▶ _Exercises_:
1 – Copy word for word the passage of the forum thread from "Egghead this all" up to and including "remember you always.".
2 – Decide whether each statement agrees with the forum thread, answering yes or no and quoting the words that settle it: (a) The friend crossed the street to ask the girl whether she was OK. (b) The narrator understood at once that the friend was worried about questions for himself. (c) AlpacaLypse says the events took place in London.
3 – Please continue the forum thread after its final post.

Yes, I know that people can be this way but this girl was clearly harmless and vulnerable. I'll admit that when we first saw her down the street and heard her crying I made a sort of dry joke about "Oh, dear - looks like we're going to have to get involved in whatever her problem is." (From a distance she was just some drunk crying girl.) My friend willingly crossed the street and asked "Are you OK" simultaneously with me. So he seemed willing to be helpful - it was when I started talking about the police that he acted odd. Actually, when he said, "No, not the police. They'll ask a bunch of questions" I initially thought he meant something like, "No, she shouldn't talk to the police. They'll just upset her with a lot of questions." I didn't realise he meant himself! I was concerned that he was talking her out of calling the police!

OP posts:
AlpacaLypse · 19/10/2014 09:41

Egghead this all happened in Manchester.

Egghead68 · 19/10/2014 09:41

Oh I see you are in England. Shocking that some areas are so bad.

Egghead68 · 19/10/2014 09:42

Cross-post

workingtitle · 19/10/2014 09:43

You did a really good thing and that woman will remember you always.

▶ _Dataset entries_:

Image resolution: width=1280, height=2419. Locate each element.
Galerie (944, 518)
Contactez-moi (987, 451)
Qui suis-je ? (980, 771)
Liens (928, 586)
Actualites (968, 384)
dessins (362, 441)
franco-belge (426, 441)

▶ _Answers to the tasks_:
1 –
Egghead this all happened in Manchester.

Egghead68 · 19/10/2014 09:41

Oh I see you are in England. Shocking that some areas are so bad.

Egghead68 · 19/10/2014 09:42

Cross-post

workingtitle · 19/10/2014 09:43

You did a really good thing and that woman will remember you always.

2 –
(a) Yes: "My friend willingly crossed the street"
(b) No: "I didn't realise he meant himself!"
(c) No: "Egghead this all happened in Manchester."

3 –
I think your friend's apprehension about the police is understandable, given that he's from Libya. But maybe there's a separate issue about minimising the state the woman was in and viewing things as 'girl drama' etc. That would worry me because it would make me wonder how he viewed women.

Superworm · 19/10/2014 09:45

You did a good thing. I think you need to talk to your friend about his behaviour. Too many people just don't want to get involved, it's very sad.

EhricLovesTheBhrothers · 19/10/2014 09:46

2 issues - firstly, I can understand his anxiety about the police. It took my XH a while to realise the police were actually going to follow the law. First time he got stopped and breathalysed (drove down a bus lane by accident at 6am) he was shocked at how respectful and professional they were. So I can understand completely his fear of police, if you grew up having to give the police a % of your day's earnings so they wouldn't beat you up and throw you in a cell overnight then you would have learnt to be wary too.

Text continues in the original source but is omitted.